Stergios Mitoulis; Sotirios A. Argyroudis; Marianna Loli; Boulent Imam

doi:10.1016/j.engstruct.2021.112180

Restoration models for quantifying flood resilience of bridges

Stergios Mitoulis^*, Sotirios A. Argyroudis^*, Marianna Loli, Boulent Imam

^*Corresponding author for this work

Civil Engineering

Research output: Contribution to journal › Article › peer-review

Abstract

Bridges are the most vulnerable assets of our transport networks. They are disproportionately exposed to and hit by multiple natural hazards, with flooding being the leading cause of bridge failures in the world. Their performance is constantly challenged by the combined effects of natural hazard stressors, e.g. flash floods, exacerbated by climate change, ageing, increasing traffic volumes and loads. Bridges are vulnerable to scour and other flood-related impacts, such as hydraulic forces and debris accumulation. In order to assess and quantify the resilience of flood-critical bridges and subsequently deploy bridge resilience models aiming at building resilience into transport networks, it is essential to use reliable fragility, capacity restoration and traffic reinstatement metrics and models. It is surprising that, despite the importance of bridges and their high vulnerability to hydraulic actions, there are no available recovery models. The latter can help quantify the pace of post-flood capacity and functionality gain for facilitating well-informed decision making for reliable prioritisation and efficient allocation of resources in transport networks. The main barrier is the nature and complexity of recovery actions, which encompass engineering, operational, owner resources and organisational challenges, among others. This paper, for the first time in the international literature, aims at filling this gap by generating a set of reliable recovery models that include both bridge reinstatement (traffic capacity) and restoration (structural capacity) models based on a detailed questionnaire that elicits knowledge from experts. Recovery models are then presented and validated for spread and deep foundations for a typical reinforced concrete bridge, including restoration task prioritisation and scheduling, inter-task dependencies, idle times, durations and cost ratios for different damage levels, as well as the evolution of traffic capacity after floods.

Original language	English
Article number	112180
Number of pages	17
Journal	Engineering Structures
Volume	238
Early online date	22 Apr 2021
DOIs	https://doi.org/10.1016/j.engstruct.2021.112180
Publication status	Published - 1 Jul 2021

Bibliographical note

Acknowledgements:
We are grateful to the experts provided their opinions. The elicitation methodology and the research findings given in this paper are not attributable to any individual and the subsequent interpretations presented are only reflecting the opinions of the authors.

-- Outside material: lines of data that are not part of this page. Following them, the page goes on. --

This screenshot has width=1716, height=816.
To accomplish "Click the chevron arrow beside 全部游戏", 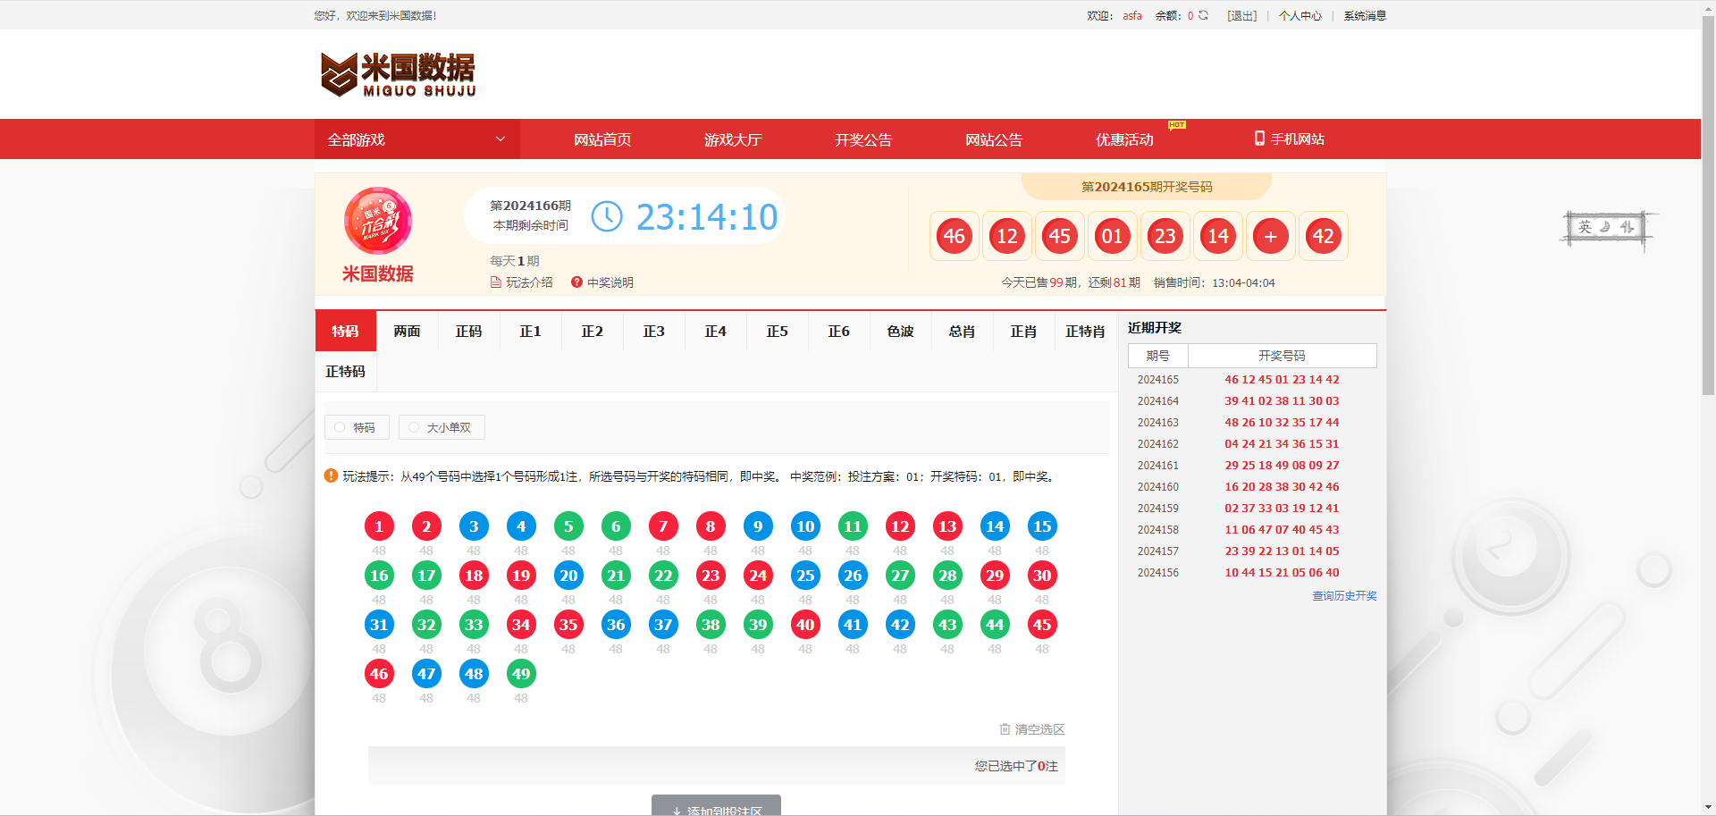I will pos(501,139).
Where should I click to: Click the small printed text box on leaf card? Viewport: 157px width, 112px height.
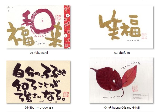140,97
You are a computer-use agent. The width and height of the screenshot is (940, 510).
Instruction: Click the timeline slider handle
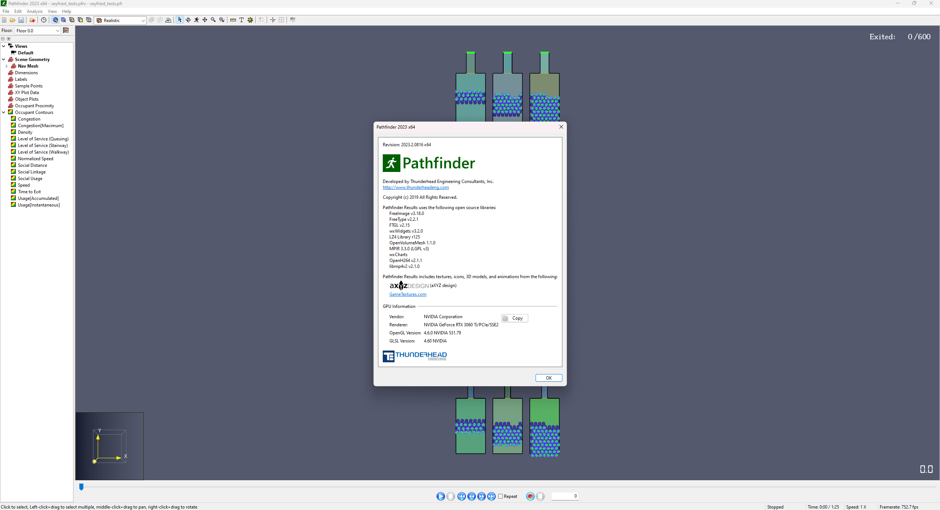(81, 487)
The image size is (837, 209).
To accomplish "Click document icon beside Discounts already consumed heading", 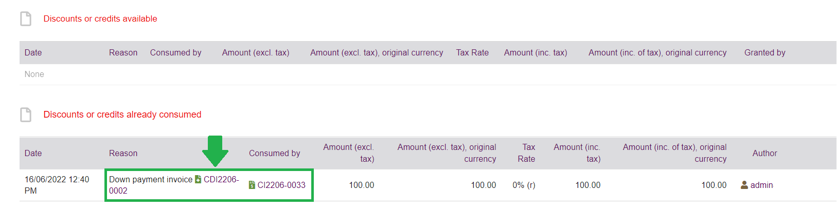I will pyautogui.click(x=26, y=115).
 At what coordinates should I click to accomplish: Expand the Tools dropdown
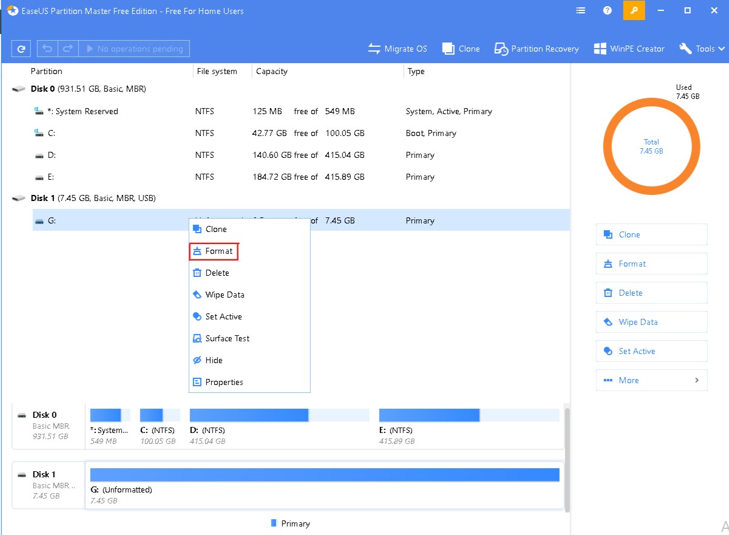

Dr Sotirios A Argyroudis would like to acknowledge the support of the European Commission under the H2020-Marie Skłodowska-Curie Research Grants Scheme MSCA-IF-2016 (grant agreement No 746298: TRANSRISK-Vulnerability and risk assessment of transportation systems of assets exposed to geo-hazards).

Dr Marianna Loli would like to acknowledge the support of the European Union H2020-Marie Skłodowska-Curie Research Grants Scheme MSCA-IF-2019 (grant agreement No 895432: ReBounce-Integrated resilience assessment of bridges and transport networks exposed to hydraulic hazards).

Keywords

Bridge
Transport infrastructure
Damage levels
Restoration
Reinstatement
Resilience
Flood
Scour
Elicitation Survey
Cost ratio
Idle time
Functionality loss
SDGs 9, 11, 13

UN SDGs

This output contributes to the following UN Sustainable Development Goals (SDGs)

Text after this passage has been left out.